Driving down the road, I peer over at the progress of the new retail building. A man on his hands and knees tends to the soil, where the grass and flowers will be. He has a garden pick in his hand, that I see as he raises it, before bringing it down to the earth.
I was transported in that instant to my grandmother's garden.
When I visited my uncle this past week–like a child–I asked if I could go outside. I took the dog with me. He went his way; I went mine. I walked over to where my grandmother's garden would have been, nestled in the corner near the fence dividing the neighbor's yard, past the rabbit cage where Sylvester used to live. I took notice of how wild all the trees had grown, how the almond tree and walnut tree had been taken down, along with the clothes line that spun. I remember waiting for the almonds, the soft fuzzy skin that would eventually yield, revealing a beautiful almond, and how I would sit at my grandparent's kitchen table cracking open almonds and walnuts that grew from their trees.

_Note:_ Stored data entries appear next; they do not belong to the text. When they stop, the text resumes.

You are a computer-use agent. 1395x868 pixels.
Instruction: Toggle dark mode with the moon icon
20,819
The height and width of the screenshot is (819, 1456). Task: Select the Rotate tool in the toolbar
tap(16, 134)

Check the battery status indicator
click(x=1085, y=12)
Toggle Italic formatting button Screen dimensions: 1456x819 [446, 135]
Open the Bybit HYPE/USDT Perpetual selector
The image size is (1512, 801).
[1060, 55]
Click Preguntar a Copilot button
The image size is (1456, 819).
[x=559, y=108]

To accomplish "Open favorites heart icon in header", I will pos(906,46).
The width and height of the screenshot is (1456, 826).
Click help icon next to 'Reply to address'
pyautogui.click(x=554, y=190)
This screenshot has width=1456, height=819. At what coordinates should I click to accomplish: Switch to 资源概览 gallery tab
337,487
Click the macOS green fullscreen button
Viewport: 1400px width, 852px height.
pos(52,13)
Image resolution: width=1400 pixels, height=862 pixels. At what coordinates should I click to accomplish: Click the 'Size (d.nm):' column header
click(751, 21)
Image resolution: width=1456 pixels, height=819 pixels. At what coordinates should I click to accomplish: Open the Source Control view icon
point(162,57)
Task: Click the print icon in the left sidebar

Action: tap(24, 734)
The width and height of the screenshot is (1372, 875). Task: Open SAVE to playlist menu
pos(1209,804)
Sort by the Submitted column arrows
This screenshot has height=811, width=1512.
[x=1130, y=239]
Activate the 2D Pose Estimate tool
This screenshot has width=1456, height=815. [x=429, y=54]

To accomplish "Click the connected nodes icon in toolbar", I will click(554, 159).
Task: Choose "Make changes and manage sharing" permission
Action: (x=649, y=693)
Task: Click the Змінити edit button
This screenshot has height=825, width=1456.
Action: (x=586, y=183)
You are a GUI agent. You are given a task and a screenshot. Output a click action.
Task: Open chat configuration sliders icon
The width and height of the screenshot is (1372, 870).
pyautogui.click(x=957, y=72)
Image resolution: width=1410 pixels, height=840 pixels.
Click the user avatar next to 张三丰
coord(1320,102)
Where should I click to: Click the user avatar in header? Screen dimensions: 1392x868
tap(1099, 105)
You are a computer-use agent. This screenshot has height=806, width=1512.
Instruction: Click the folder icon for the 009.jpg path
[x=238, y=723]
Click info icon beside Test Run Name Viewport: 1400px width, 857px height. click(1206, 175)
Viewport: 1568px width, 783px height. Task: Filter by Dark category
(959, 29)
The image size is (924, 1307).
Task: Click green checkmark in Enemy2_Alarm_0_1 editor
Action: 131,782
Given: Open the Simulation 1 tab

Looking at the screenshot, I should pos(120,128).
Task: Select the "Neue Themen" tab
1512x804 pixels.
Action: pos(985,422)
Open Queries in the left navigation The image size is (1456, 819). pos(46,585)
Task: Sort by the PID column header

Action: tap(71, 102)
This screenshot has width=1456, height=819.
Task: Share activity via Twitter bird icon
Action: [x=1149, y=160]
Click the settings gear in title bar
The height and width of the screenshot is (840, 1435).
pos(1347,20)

I remembered how much fun I had exploring in this backyard, playing hide and seek and running around like cowboys with my cousin and swinging on the swing set. And I remember the pool table that used to be in another large house-like shed where my grandfather kept his heavy duty carpentry tools and machines; and the pool table that we would play on and how I was told that when I was little–I had my own mini pool stick–I would hop up on the pool table and try to whack my cousin on the head because I seemed to think it was funny. I don't remember this, but I can imagine this curious and mischievous side of me.
When I got older, I'd rummage through the far back shed, looking through my mother's old clothes that my grandfather had stored for her. And I remembered those tall eucalyptus trees that I adored, that had burned down because of some careless kids playing with fire. My grandfather was lucky the fire didn't reach his house. How my heart sank when I arrived on that day to find his home surrounded by fire trucks.
How I love the memory of my grandmother in her garden, tending to the soil, as she tended to all of her children and grandchildren, how she loved us and nourished us and provided sustenance for our bodies and our souls.
And now she nourishes me still, from up above, always with me.